## Set exercise
Edit the listing from the line containing "Screen dimensions: 937x407" through the line containing "Image resolution: width=620", inclusive, replacing "T-bills" with "Treasury bills" and leaving everything else unchanged. Return only those lines.

=-=-=-=-=

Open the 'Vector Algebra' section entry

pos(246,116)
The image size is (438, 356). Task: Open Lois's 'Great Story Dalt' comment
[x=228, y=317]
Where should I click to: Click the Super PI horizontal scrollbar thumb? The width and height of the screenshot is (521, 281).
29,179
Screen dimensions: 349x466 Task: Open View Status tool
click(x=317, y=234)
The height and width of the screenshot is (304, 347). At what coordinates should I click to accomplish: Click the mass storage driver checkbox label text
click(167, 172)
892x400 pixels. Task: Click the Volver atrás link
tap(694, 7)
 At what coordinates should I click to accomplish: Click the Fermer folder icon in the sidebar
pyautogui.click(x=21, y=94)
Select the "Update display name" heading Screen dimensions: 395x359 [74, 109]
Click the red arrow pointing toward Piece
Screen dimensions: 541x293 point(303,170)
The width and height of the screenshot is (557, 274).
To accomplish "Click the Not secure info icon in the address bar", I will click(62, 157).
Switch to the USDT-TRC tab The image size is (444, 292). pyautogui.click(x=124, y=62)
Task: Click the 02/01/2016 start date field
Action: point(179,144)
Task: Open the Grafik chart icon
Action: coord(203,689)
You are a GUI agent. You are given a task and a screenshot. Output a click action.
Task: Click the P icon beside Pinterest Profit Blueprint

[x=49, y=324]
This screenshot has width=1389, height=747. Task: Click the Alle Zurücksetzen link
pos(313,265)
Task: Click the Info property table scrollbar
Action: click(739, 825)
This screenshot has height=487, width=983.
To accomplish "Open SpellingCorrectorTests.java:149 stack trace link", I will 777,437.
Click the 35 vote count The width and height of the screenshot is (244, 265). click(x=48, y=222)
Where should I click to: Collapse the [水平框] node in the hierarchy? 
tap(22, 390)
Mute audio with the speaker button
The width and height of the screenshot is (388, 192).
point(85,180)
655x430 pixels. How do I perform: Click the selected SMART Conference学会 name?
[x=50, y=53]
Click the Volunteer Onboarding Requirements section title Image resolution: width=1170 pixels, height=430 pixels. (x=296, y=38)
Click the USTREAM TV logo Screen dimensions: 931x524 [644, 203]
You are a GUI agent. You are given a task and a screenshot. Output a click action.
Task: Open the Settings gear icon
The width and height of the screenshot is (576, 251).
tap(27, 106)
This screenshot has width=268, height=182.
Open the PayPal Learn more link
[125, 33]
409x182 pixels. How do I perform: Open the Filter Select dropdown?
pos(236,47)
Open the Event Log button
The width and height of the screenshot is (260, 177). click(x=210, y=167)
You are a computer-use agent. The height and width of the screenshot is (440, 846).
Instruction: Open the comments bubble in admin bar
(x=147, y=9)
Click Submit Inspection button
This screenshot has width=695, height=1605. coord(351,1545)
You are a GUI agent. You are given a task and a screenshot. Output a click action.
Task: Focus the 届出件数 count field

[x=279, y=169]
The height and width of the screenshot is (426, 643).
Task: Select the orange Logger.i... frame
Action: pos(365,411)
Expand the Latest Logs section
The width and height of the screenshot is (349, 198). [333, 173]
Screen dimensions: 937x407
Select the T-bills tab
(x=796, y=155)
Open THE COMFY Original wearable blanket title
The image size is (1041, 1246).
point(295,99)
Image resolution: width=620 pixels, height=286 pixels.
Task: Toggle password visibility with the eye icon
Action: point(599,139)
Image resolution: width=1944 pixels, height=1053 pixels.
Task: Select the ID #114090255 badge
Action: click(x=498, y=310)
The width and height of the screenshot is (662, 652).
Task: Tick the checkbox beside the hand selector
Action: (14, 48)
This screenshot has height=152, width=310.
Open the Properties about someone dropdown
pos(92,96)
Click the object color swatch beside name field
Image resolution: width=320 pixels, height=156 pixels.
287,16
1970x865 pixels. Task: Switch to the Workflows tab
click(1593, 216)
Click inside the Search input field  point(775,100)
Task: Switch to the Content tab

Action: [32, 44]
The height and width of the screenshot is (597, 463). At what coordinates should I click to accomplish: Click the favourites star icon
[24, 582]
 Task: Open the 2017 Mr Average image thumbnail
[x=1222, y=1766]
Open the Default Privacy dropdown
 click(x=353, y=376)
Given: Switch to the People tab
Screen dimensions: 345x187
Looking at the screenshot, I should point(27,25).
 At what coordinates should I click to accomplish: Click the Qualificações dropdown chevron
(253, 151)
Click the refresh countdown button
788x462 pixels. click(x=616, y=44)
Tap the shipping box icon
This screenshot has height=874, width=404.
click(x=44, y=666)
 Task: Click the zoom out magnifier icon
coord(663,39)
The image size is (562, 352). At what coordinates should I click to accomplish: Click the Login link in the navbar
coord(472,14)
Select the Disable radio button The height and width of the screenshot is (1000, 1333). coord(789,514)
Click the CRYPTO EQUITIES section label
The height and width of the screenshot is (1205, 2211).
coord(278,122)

=-=-=-=-=

## Solution
Screen dimensions: 937x407
Select the Treasury bills tab
(x=796, y=155)
Open THE COMFY Original wearable blanket title
The image size is (1041, 1246).
point(295,99)
Image resolution: width=620 pixels, height=286 pixels.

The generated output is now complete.